Nikos Sampson (born Nikos Georgiadis, ; 16 December 1935 – 9 May 2001) was the de facto president of Cyprus who succeeded Archbishop Makarios, appointed as the president of Cyprus by the Greek military leaders of the coup d'état against Makarios, on July 15, 1974. Sampson was a journalist and a member of EOKA, which rose against the British colonial administration, seeking Enosis (Union) of the island of Cyprus with Greece. He was eventually arrested and sentenced to death, but was imprisoned in Britain after the sentence was commuted, returning after Cyprus gained independence.

Upon his arrival within the newly formed Republic of Cyprus, he entered politics, becoming a member of Parliament. Following the coup of 1974 by the Greek Junta, he was appointed president by the leaders of the coup Kombokis and Georgitsis as a solution of necessity because nobody else accepted, and remained in the position for eight days. Following the Turkish invasion of Cyprus on 20 July he resigned. He was later sentenced to twenty years in prison for abuse of power, the only person convicted vis-à-vis the coup, maintaining there had been a setup and cover up.
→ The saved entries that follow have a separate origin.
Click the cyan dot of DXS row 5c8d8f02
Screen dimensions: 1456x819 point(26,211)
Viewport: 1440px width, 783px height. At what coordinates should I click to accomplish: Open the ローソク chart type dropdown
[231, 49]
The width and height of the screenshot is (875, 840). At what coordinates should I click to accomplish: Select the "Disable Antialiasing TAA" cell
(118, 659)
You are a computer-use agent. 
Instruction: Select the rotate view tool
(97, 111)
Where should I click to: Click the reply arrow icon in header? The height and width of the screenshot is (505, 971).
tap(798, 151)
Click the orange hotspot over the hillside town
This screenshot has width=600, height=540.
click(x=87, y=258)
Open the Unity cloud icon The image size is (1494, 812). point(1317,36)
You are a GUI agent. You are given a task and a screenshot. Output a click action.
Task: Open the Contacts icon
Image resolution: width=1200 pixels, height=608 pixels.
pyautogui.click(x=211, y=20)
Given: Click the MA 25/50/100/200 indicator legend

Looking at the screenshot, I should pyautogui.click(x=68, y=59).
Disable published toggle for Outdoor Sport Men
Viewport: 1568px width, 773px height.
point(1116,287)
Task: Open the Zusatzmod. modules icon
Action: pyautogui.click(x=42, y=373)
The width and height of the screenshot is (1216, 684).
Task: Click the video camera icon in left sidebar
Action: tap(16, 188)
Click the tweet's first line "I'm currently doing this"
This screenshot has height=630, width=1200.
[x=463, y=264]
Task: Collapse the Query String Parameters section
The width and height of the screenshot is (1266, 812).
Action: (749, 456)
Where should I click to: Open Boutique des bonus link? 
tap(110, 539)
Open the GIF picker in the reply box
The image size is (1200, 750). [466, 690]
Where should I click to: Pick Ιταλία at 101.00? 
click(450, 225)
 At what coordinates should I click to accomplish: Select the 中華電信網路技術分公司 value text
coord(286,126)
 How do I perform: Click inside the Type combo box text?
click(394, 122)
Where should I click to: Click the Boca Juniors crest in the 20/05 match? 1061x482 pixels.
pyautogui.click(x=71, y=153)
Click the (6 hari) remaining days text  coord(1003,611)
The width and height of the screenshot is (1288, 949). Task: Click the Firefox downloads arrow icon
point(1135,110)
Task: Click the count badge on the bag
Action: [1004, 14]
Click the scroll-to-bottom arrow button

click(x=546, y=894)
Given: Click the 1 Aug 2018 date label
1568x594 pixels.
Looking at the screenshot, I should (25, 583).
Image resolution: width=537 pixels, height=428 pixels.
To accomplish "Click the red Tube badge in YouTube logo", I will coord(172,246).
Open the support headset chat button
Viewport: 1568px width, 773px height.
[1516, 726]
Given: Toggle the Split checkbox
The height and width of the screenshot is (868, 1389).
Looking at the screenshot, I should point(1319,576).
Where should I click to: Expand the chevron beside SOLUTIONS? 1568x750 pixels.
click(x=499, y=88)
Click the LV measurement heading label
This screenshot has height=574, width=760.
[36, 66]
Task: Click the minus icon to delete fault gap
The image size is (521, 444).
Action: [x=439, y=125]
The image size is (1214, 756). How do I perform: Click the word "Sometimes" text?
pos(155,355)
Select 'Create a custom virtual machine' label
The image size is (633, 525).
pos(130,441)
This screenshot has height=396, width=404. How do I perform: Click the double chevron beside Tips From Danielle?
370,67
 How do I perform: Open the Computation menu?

According to Cyprus-based Polish-American journalist, Andrew Borowiec, several members of the US embassy in Nicosia had been on friendly terms with Sampson and he had even toured the US at the US government's invitation. Three years into his sentence, he was allowed to go to France on medical grounds, and subsequently settled in France. He returned to Cyprus in 1990 to resume his sentence, and was pardoned for the remainder of his sentence in 1993. Following his release, he went into the newspaper publishing business. He died of cancer in 2001.

Early life
Sampson was born in the Cypriot port city of Famagusta to Sampson Georgiadis and Theano Liasidou. During his teenage years, he was a footballer, playing as a right back in the Anorthosis Famagusta second team. He began his working life at a Cyprus newspaper, The Cyprus Times, which was owned and edited by Charles Foley. His original name was Nikos Georgiadis, but he adopted his father's forename as his surname.

EOKA activities

During the Cyprus Emergency, in which the Greek-Cypriot organization EOKA waged a guerilla campaign against British colonial rule in Cyprus from 1955 to 1959, Sampson joined EOKA and adopted the nom de guerre Atrotos (), or "Invulnerable". Sampson joined EOKA and formed part of an execution team under the direct orders of General Georgios Grivas ("Digenis"), leader of EOKA. Another member of this team was Neoptolemos Georgiou who was later arrested for various activities whilst being a member of EOKA-B. Sampson and Georgiou participated in a number of murders carried out along Ledra Street in Nicosia, which was nicknamed  "Murder Mile", and shot dead numerous British servicemen, police officers, and civilians. He was involved in at least 15 killings. According to British sources, the actual number was much higher. Among his victims were three police sergeants, and in May 1957, Sampson was tried for one of their murders. He confessed, but was acquitted on the grounds that his confession may have been coerced by torture.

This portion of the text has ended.